Но однажды, складывая самые большие числа, ученый заметил, что в сумме получается число неизмеримо малое, которого там согласно любой логике не должно было быть.

«Ошибка?» — сам себя спросил ученый и стал складывать заново. Но во второй раз число оказалось еще меньшим.

«Что происходит?» — задал новый вопрос ученый и начал складывать в третий раз.

Но и в третий раз и в четвертый и во все следующие разы полученное в результате сложения число не увеличивалось, а наоборот все уменьшалось.

«Попробуем вычитание», — ученый решил искать доказательства опытным путем, идя от противного. И тут он заметил, что все неизмеримо большие числа, которые он до этого складывал, сделались равновеликими, и вдохновенно принялся вычитать одно из другого.

Наконец, закончив расчеты, измученный, но счастливый, он воскликнул: «Я открыл самое большое число в мире чисел, во всей Вселенной! Я так долго к этому шел!»

И едва ученый произнес эти слова, как сразу упал и умер. Одни сказали, что он слишком переутомился, другие, что слишком возликовал. Но были и третьи, которые шептались, что число, которое он открыл, убило его.


Курица

Курица не птица, баба не человек — справедливость этого народного наблюдения я поняла еще в детстве. Курица без головы бегала по двору, а если бы она была птицей, то улетела бы. Если бы я была человеком, я бы уплетала ее тело и просила бы еще крылышко на добавку. Но я была маленькой бабой — я плакала и не ела.


Ругательство

Человек привык сравнивать себя с животными. Про благородного мужчину говорят, что он как лев, если неуклюжий, то медведь, если пьяный, то как свинья, хотя давно замечено, что алкоголь не входит в рацион свиньи. А если кто зарвался, заврался и вообще против всякой меры чушь порет, то про такого говорят, совсем, мол, оборзел. И о женщине, если она стройна, скажут лань, а если толстая и задастая, то корова, подлую часто называют змеей или гадюкой, застенчивую сравнивают с мышкой, а певунью с птичкой. Даже малое дитё могут обозвать крысенышем.

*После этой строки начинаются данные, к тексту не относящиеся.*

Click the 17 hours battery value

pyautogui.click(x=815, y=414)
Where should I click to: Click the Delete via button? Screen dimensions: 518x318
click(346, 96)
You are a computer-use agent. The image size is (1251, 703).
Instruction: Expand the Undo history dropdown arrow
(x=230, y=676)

В последнее время очень популярно стало обзывать козлом, на уголовном жаргоне это значит гомосексуалист. Чуть что — козел, и ты козел, и все вы козлы.

Из насекомых для ругани больше всего подходят парочка — паук и муха и одинокая оса.

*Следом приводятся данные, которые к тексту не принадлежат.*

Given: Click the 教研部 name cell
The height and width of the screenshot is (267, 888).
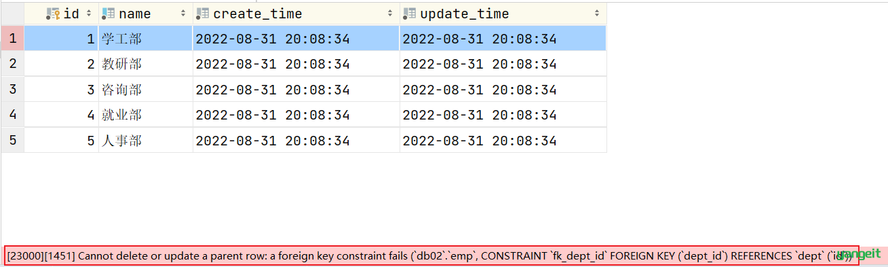Looking at the screenshot, I should point(146,64).
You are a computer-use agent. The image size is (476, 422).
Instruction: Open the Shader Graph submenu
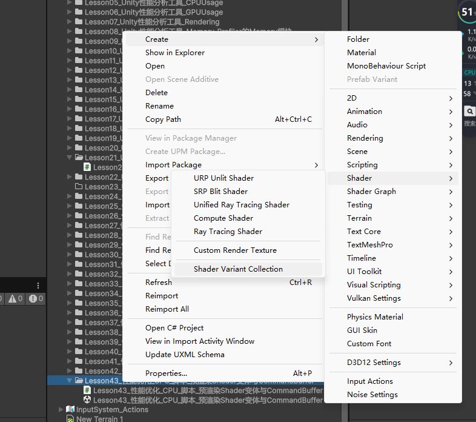tap(371, 192)
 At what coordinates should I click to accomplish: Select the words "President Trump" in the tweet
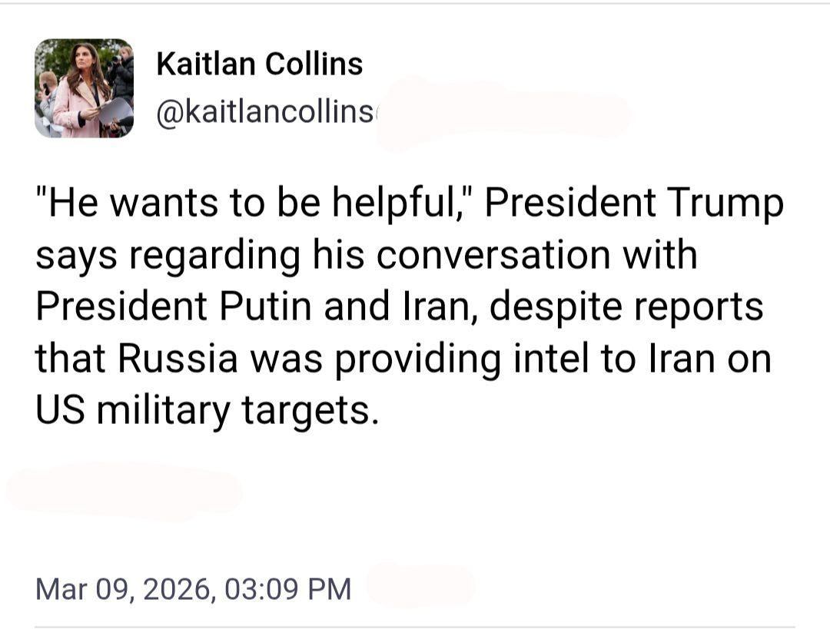[x=634, y=203]
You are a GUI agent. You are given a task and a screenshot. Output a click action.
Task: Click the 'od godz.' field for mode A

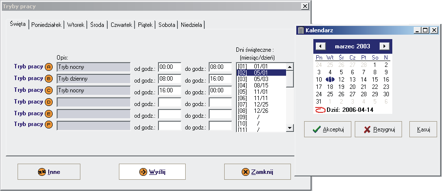click(x=170, y=67)
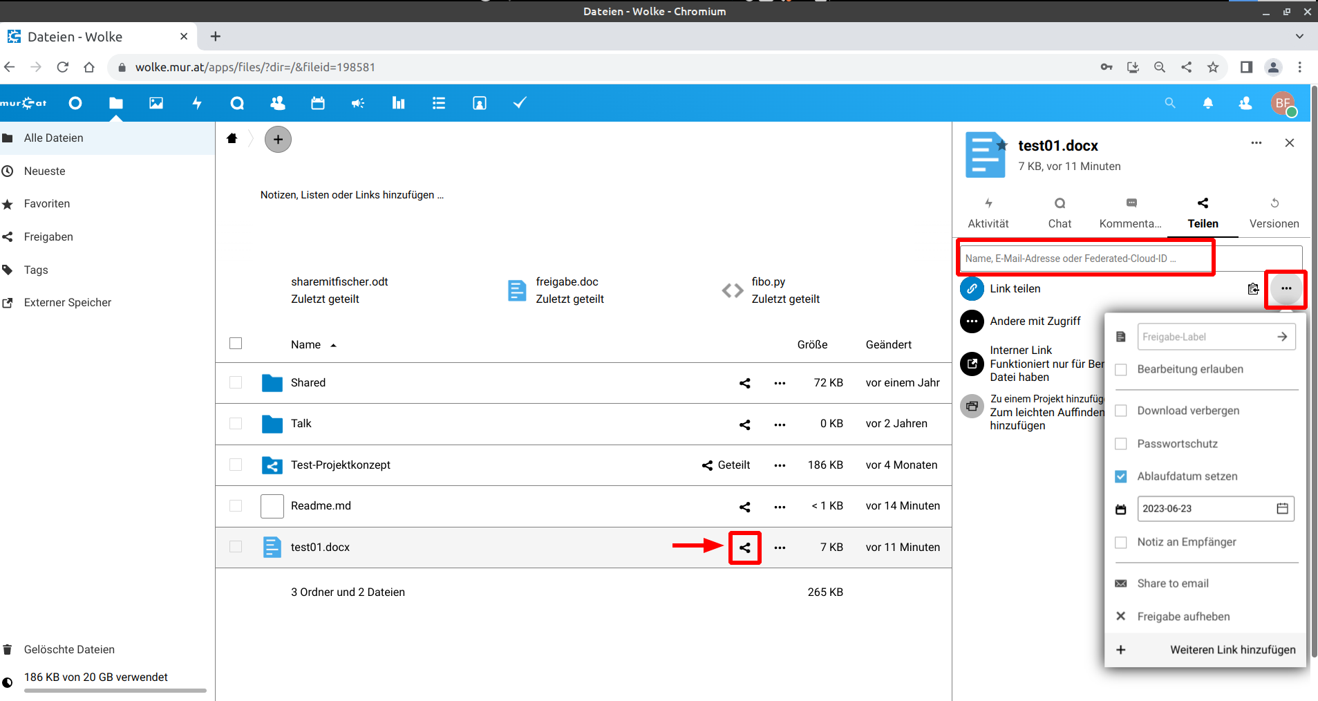This screenshot has height=701, width=1318.
Task: Switch to the Versionen tab
Action: pos(1274,213)
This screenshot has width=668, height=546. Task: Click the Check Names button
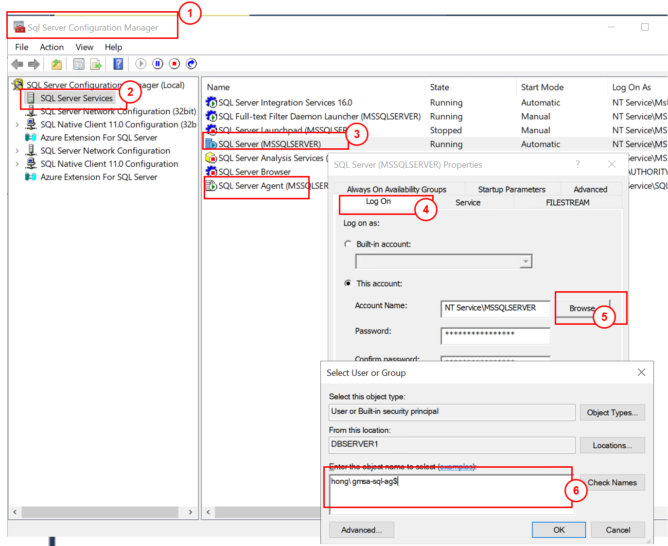[612, 482]
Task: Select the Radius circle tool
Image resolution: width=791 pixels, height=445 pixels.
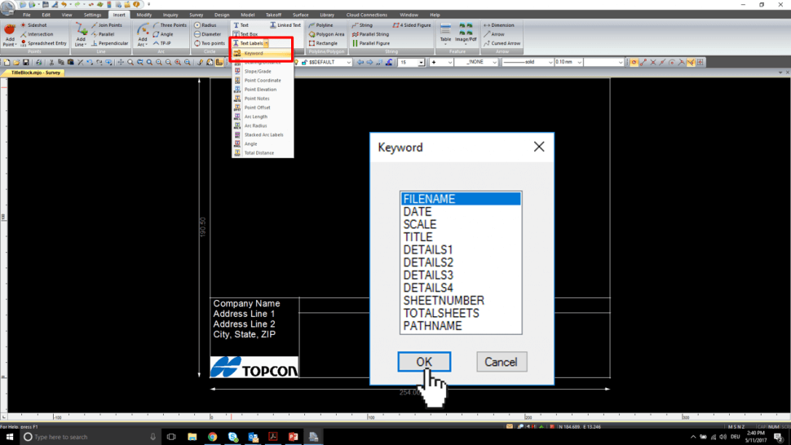Action: click(209, 25)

Но давным-давно, когда по городам и селам ходили уцелевшие в войну вшивые люди, и чтобы избавиться от вшей, мазали голову керосином, а детей брили наголо, тогда самым страшным ругательство было «гнида», и означало оно такую степень подлости и предательства, которую можно было только облить керосином и побрить наголо. Худшего ругательства я не знаю.


Снегопад

Я думаю о прошедшей осени и о будущей весне, о том, что надо купить из продуктов и что приготовить на обед, о том, что телефон звонит не умолкая, что книга удалась, что цветы в вазе завяли, что надо бы слетать в Калифорнию, что нет писем из Владивостока, что снега нет, что снег падает, что снег тает, что снег падает…

Я думаю о тебе.


Песенка

На одной чаше весов — Бах, Моцарт, Бетховен, на другой — всего одна песенка, одна мелодия, одна фраза молоденькой неграмотной девчонки. Самая знаменитая, самая популярная мелодия в мире, которую знают все. Бесаме, бесаме мучо…

Но никто не вспомнит имени автора с полудетским личиком и черными блестящими глазами.